LIFELINE had a full house for last week's two-day Suicide Intervention workshop, part of Mental Health Week.

Organiser Lyn Anderson said the workshop was fully subscribed with 18 people from 12 different organisations and branches of organisations working in welfare and community services attending the training.

The workshop was free for participants thanks to funding provided through Coffs Harbour City Council by local registered clubs which are required to pay a percentage of their gambling revenue into community development.

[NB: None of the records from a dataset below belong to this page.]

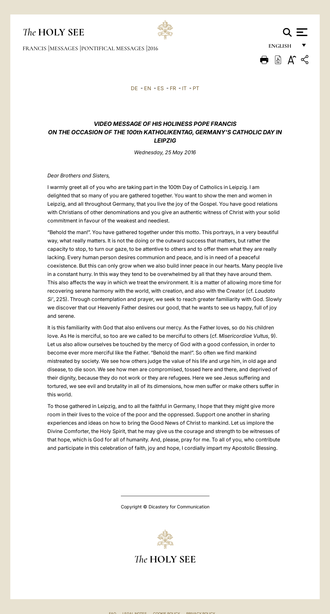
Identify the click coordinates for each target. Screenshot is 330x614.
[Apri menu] (301, 32)
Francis (35, 48)
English (283, 47)
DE (134, 88)
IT (184, 88)
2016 (153, 48)
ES (160, 88)
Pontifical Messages (113, 48)
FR (173, 88)
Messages (64, 48)
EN (147, 88)
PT (196, 88)
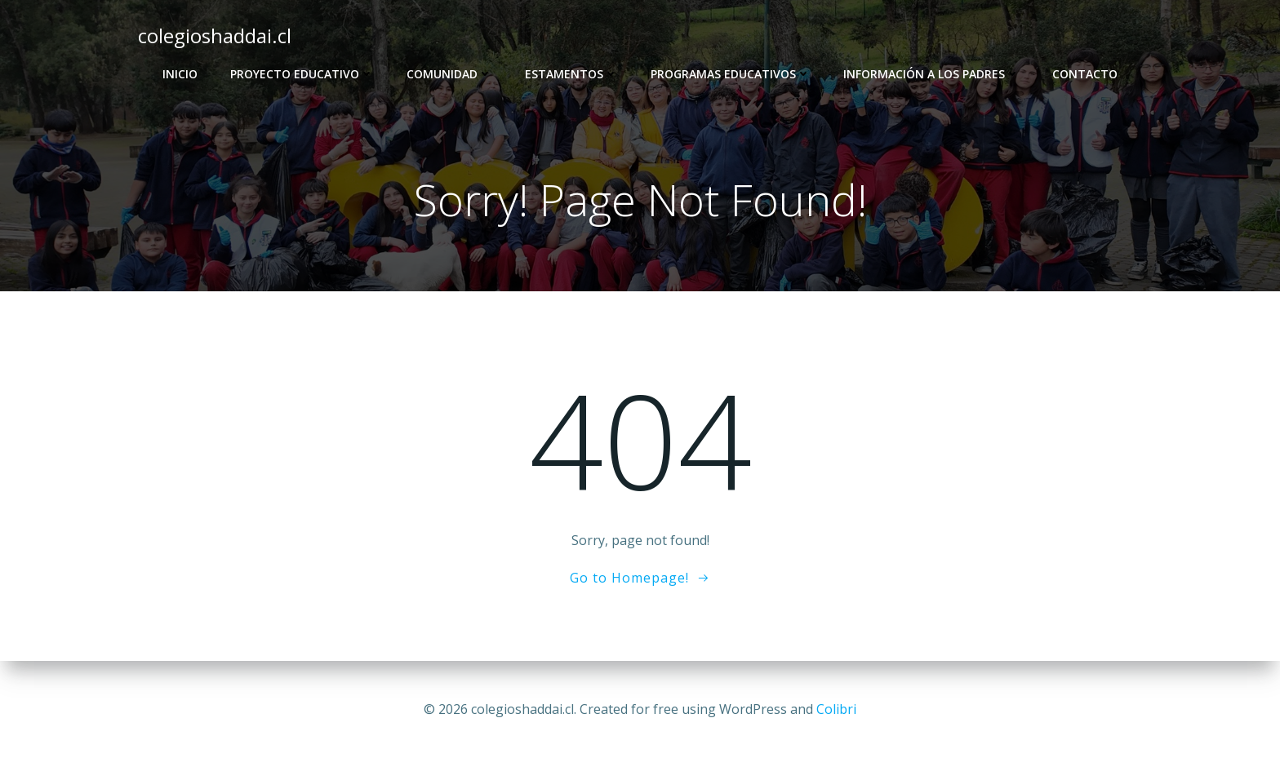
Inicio (180, 74)
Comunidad (449, 74)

Psychologist Julie Curnow, one of the trainers, said although exact figures on suicide were not available; her 'gut feeling' was that Coffs Harbour had a higher rate of suicide than many comparable centres.

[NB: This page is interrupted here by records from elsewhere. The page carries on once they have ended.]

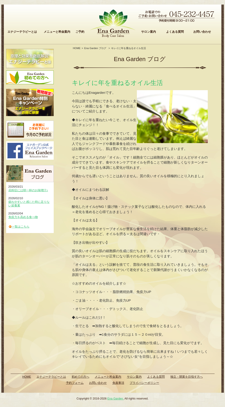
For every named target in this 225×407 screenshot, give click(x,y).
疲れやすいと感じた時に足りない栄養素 (29, 203)
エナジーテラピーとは (22, 31)
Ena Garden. (115, 398)
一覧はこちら (20, 226)
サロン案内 (148, 31)
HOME (77, 48)
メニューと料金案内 (57, 31)
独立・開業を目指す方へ (186, 376)
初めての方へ (80, 376)
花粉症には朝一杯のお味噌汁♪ (28, 190)
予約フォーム (75, 383)
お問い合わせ (202, 31)
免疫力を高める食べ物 (23, 217)
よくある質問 (175, 31)
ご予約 (79, 31)
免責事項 (118, 383)
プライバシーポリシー (144, 383)
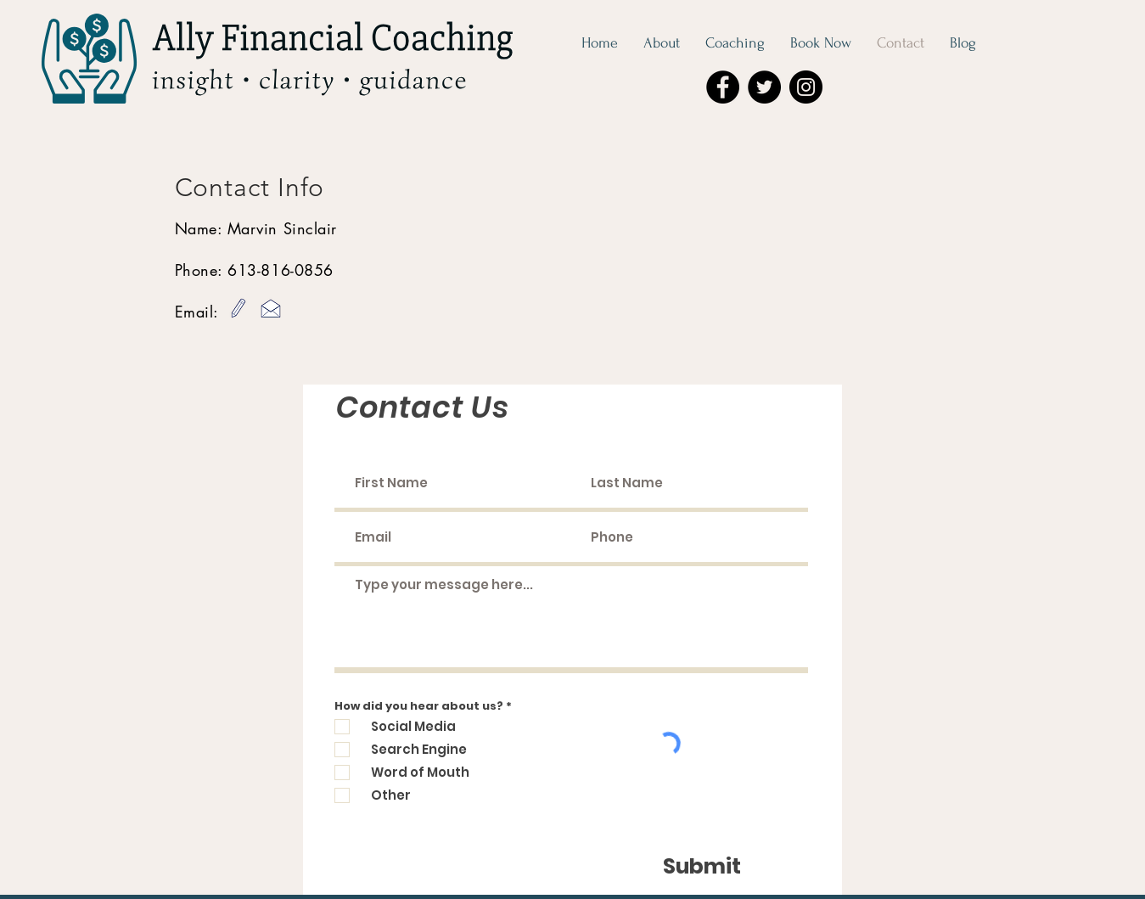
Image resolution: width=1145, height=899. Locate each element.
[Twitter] (764, 87)
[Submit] (702, 867)
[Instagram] (805, 87)
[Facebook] (722, 87)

She said people attending the workshop were surprised by some of the identifiable signals from people contemplating suicide, even when they are not talking openly about their plans.

She said triggers and signals for suicide were many and varied, from losing a job or a relationship breakdown to giving away possessions or a change in demeanour, although any of them could occur and not signal an intention to die.

"The training is intense and multi-layered - it can be our own attitudes which are barriers to helping the person," Ms Curnow said.

"Men are statistically more likely to (commit suicide) but that does not mean women will not - men are more likely to use violent means - shotgun versus tablets - people can go through a rough period, then appear to be happy and satisfied - other people relax their vigilance, then they commit suicide," she said.

"Sometimes the person is relaxed because he or she has made the decision."

Ms Curnow said many people hedged at asking direct questions of someone they were worried about, but these were the questions that should be asked.

"Anyone in the community could be thinking of suicide and anyone can intervene effectively by taking the time to stop and listen," she said.

She said the simple connection to another human being was the vital first step - suicide first aid.

"You should ask the person: "are you thinking of committing suicide - is this what we are talking about?" she said.

"It clarifies the situation.

"Most people then panic because they don't know what to do at this point.

"You should sit with the person and honour the place they are in.

"Ask them why they want to die. Tell them you are there to listen.

"It relieves the pressure.

"Then we are committed to doing something to give the person a reason to live, gathering resources to give them a broader perspective from friends, family, counsellors, churches, youth groups, sporting groups, neighbours."